COLLOIDAL DISPERSIONS IN POLYMERIC MEDIA: INTERPARTICLE FORCES, MICROSTRUCTURE AND RHEOLOGY
Series: Final Public Oral Examinations
Location: Bowen Hall Auditorium
Date/Time: Friday, January 20, 2012, 10:30 a.m. - 12:00 p.m.
To enhance properties of the ultimate materials, melt processed polymers are commonly filled with colloidal particles, such as inorganic oxides. Dispersing such particles in a melt is generally difficult due to the strong van der Waals attractions. These attractive forces can be modulated through surface modifications such as polymer grafting. Indeed, the relative viscosity of 430 nm Al2O3 particles stabilized by end-tethered poly (dimethylsiloxane) (PDMS) in PDMS melts decreases with increasing graft density and molecular weight as expected, but also with increasing molecular weight of the melt, contrary to well established theories. The relative steady shear viscosity exhibits neither a low shear limit nor a yield stress, but follows a power law characterized by relative high shear viscosity (η∞/μ) and a structural relaxation time (τ ).

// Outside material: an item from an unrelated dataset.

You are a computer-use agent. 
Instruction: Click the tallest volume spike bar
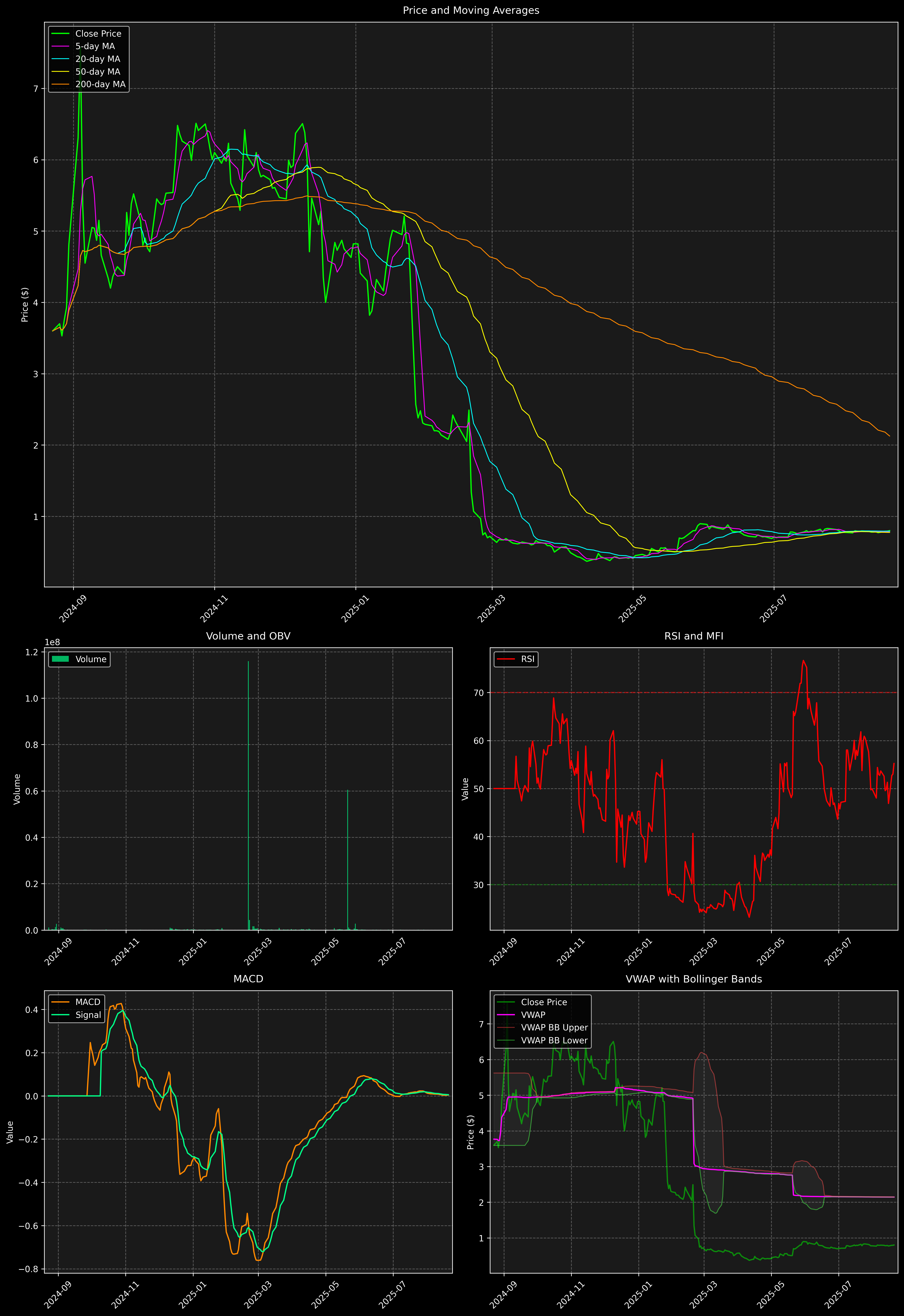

The measured structural time can be correlated reasonably well with a characteristic relaxation time, τo, estimated by equating the viscous resistance with the maximum attractive force. We further explored the significance of this power law with TiO2 nanoparticles in PDMS melts with a reduction in size and an increase in Hamaker constant. Bare octadecyl-coated, and 9k PDMS grafted TiO2 particles dispersed in neat and binary PDMS melts revealed behavior similar to that of the large alumina particles, as the increased strength of van der Waals forces offset the reduction in size. To complete the study ZrO2 nanoparticles were dispersed in solution of associative polymers and characterized by small amplitude oscillatory shear. The data exhibits two relaxation modes: Maxwellian behavior at high frequency imparted by the associating polymers and a power law spectrum at low frequency from the particles. The timescales and volume fraction dependence reflect weak attractions between particles with adsorbed polymer layers dispersed in a percolated network of associative polymers. Together these studies demonstrate the range and origin of the rheology possible with particles dispersed in polymeric media.